Set task -> Copy the records verbatim, from the line with "Open the Options toolbar icon" to the line with "click(982, 31)", inclusive.

Records for the task ->
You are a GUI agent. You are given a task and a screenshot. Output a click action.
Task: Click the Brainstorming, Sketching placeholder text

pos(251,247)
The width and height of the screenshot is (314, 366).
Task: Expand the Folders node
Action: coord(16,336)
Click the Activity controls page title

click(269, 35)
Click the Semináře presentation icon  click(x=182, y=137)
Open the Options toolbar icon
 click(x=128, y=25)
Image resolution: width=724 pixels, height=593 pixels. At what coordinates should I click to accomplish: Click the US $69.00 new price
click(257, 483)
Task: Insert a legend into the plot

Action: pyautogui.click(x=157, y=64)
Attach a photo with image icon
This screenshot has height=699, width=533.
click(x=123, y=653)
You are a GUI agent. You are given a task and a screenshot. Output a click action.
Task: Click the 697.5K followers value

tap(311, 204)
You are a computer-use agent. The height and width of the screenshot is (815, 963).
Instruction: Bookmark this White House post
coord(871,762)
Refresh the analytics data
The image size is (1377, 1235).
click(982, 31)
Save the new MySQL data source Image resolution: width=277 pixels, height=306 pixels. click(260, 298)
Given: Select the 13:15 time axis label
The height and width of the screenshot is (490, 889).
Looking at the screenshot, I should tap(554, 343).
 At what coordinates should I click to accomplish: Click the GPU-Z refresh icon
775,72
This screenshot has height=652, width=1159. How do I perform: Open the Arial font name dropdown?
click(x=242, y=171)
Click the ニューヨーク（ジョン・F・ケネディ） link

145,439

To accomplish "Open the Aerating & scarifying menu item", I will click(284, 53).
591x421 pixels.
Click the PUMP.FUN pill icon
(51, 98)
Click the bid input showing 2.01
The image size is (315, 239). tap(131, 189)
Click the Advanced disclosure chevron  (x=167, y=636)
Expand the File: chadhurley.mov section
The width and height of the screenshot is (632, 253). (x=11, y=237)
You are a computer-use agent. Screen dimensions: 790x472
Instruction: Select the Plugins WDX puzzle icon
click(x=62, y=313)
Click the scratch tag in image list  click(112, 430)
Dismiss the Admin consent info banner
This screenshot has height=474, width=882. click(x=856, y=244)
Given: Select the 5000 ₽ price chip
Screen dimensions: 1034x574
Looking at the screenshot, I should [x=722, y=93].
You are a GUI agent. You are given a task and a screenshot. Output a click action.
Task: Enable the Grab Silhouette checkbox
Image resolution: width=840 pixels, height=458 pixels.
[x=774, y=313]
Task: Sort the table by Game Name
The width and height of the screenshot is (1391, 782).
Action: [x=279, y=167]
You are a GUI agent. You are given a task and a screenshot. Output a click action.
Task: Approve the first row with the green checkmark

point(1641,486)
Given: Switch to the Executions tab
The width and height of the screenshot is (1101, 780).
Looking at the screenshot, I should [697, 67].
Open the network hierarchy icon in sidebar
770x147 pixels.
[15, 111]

Task answer ->
Open the Options toolbar icon
 click(x=128, y=25)
Image resolution: width=724 pixels, height=593 pixels. At what coordinates should I click to accomplish: Click the US $69.00 new price
click(257, 483)
Task: Insert a legend into the plot

Action: pyautogui.click(x=157, y=64)
Attach a photo with image icon
This screenshot has height=699, width=533.
click(x=123, y=653)
You are a GUI agent. You are given a task and a screenshot. Output a click action.
Task: Click the 697.5K followers value

tap(311, 204)
You are a computer-use agent. The height and width of the screenshot is (815, 963).
Instruction: Bookmark this White House post
coord(871,762)
Refresh the analytics data
The image size is (1377, 1235).
click(982, 31)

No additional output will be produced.